On reboot, I received the following error message: "Generic Host Process for Win32 services encountered a problem and needed to close."

The internet connection now works fine, but PowerDVD still crashes. I tried to print from a site that sells online postage and received the error message: "Spooler subsystem App has encountered a problem and needs to close." Printing other things like Word documents seems to be OK.

Not sure what's going on. Should I use System Restore to go back to the last restore point and start the whole clean-up process from square one again? The system restore function is still currently disabled from when I started the clean-up.

I attached the HJT log that I saved before I did anything after this last reboot.

 

Glad to hear that the log checks out clean!

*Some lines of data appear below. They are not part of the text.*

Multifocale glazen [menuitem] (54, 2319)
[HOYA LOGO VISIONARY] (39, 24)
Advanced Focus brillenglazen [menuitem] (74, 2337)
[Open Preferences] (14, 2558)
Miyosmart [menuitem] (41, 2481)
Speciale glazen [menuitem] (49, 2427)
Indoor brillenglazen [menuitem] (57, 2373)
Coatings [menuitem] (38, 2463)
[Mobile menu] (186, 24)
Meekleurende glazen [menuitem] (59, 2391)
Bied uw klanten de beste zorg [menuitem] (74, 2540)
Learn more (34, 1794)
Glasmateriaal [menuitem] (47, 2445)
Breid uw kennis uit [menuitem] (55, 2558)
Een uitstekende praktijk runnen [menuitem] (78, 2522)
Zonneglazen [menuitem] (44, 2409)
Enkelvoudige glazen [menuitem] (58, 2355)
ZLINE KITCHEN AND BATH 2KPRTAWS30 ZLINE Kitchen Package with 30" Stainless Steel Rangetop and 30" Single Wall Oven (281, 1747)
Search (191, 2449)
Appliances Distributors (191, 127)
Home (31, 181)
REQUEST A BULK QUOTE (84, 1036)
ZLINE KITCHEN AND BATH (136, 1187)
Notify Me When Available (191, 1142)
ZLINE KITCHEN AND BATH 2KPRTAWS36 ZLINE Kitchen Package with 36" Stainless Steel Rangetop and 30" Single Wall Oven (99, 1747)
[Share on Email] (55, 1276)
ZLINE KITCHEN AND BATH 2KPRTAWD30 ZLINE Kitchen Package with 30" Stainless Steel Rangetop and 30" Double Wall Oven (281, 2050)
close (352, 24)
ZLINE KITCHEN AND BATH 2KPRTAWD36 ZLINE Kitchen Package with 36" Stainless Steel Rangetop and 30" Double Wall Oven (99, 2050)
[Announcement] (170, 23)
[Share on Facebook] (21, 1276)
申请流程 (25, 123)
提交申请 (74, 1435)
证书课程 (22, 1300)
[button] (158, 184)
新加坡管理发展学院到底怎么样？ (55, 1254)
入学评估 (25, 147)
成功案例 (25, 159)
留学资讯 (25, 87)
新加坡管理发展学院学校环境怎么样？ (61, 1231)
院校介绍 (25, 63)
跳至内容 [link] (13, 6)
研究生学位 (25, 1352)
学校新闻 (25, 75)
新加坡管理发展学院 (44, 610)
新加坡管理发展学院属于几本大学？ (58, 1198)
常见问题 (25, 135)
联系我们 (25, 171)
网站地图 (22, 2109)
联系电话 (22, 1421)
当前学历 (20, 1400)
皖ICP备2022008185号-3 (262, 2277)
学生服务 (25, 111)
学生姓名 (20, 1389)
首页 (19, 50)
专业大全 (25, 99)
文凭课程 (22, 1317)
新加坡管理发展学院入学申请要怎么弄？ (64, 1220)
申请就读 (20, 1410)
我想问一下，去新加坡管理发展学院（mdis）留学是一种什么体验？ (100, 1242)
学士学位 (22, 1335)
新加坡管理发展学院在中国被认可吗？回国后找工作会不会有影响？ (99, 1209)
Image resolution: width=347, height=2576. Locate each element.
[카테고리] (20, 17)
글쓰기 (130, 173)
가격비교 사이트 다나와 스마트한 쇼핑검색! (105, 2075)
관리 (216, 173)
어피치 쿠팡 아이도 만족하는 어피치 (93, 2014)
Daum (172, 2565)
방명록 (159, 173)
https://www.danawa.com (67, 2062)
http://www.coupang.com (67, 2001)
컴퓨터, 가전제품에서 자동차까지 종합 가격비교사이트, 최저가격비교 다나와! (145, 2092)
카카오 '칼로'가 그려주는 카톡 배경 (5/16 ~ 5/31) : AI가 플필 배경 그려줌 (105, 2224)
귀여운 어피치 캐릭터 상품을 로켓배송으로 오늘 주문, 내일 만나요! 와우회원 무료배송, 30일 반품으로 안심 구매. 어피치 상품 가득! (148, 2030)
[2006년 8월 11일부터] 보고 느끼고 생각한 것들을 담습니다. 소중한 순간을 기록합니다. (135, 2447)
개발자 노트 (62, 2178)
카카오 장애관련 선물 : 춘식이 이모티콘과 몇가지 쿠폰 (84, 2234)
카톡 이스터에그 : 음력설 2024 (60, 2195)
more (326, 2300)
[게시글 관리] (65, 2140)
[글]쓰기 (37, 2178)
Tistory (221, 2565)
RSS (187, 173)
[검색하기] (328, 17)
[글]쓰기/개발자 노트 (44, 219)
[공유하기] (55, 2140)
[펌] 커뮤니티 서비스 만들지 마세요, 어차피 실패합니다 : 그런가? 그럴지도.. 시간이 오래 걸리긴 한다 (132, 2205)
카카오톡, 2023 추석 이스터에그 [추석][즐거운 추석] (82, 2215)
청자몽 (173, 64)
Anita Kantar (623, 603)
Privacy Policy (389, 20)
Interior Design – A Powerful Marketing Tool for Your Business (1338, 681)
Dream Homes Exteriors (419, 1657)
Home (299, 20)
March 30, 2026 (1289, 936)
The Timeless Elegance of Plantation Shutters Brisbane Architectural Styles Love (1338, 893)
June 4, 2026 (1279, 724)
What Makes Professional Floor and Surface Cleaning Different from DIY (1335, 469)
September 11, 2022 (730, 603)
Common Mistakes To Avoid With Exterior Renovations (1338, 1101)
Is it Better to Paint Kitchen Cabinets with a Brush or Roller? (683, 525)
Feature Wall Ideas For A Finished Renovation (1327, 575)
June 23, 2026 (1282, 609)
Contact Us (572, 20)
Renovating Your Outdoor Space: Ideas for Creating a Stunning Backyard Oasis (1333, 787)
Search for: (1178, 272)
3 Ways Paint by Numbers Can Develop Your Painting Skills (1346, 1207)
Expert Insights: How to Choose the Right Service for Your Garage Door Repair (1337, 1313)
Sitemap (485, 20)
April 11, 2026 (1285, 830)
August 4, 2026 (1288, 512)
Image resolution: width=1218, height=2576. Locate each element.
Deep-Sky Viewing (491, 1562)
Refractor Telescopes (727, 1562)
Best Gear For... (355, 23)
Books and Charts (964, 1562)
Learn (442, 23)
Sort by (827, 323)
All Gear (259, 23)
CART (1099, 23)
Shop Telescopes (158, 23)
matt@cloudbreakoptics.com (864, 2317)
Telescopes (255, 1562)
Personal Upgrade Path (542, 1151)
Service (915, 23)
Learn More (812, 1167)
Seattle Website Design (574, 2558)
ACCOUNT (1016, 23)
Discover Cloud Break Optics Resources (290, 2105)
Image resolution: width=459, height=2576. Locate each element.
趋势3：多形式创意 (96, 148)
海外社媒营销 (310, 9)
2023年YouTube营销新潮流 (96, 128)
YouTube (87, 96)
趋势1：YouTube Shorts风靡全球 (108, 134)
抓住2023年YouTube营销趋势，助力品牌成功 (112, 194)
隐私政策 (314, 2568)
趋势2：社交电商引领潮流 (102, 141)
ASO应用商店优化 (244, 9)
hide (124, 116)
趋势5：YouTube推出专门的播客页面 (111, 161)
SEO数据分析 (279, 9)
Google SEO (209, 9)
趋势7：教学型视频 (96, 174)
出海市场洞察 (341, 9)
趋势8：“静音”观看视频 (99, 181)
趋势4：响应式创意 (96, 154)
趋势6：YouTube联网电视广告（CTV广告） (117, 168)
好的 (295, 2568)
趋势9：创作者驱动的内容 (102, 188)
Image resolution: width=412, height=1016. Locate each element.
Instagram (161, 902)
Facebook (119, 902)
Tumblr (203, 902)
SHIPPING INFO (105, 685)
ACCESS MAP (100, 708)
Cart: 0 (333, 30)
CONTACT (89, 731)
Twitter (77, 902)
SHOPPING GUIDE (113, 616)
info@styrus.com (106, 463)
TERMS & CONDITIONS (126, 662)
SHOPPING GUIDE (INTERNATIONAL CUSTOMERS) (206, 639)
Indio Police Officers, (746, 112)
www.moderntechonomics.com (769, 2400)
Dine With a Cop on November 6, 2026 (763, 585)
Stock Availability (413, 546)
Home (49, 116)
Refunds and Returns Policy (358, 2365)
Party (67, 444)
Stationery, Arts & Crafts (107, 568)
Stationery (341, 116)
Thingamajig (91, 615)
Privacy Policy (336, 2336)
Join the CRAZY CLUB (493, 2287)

I used the advanced options for hidden, system, and sub folders when I did the search earlier. I only deleted the files with the exact path that you listed in your post.

It turns out the that "Generic Host Process" error, the spooler error, and the problems with powerDVD were all related to some Windows automatic updates that had installed since the prior reboot. They took effect after the reboot and caused the issues. I uninstalled the updates and everything is back to normal.

My computer is clean by all online scans and both the main and secondary Spyware Removers I downloaded from your site.

Thanks for all your help! How can I support your site?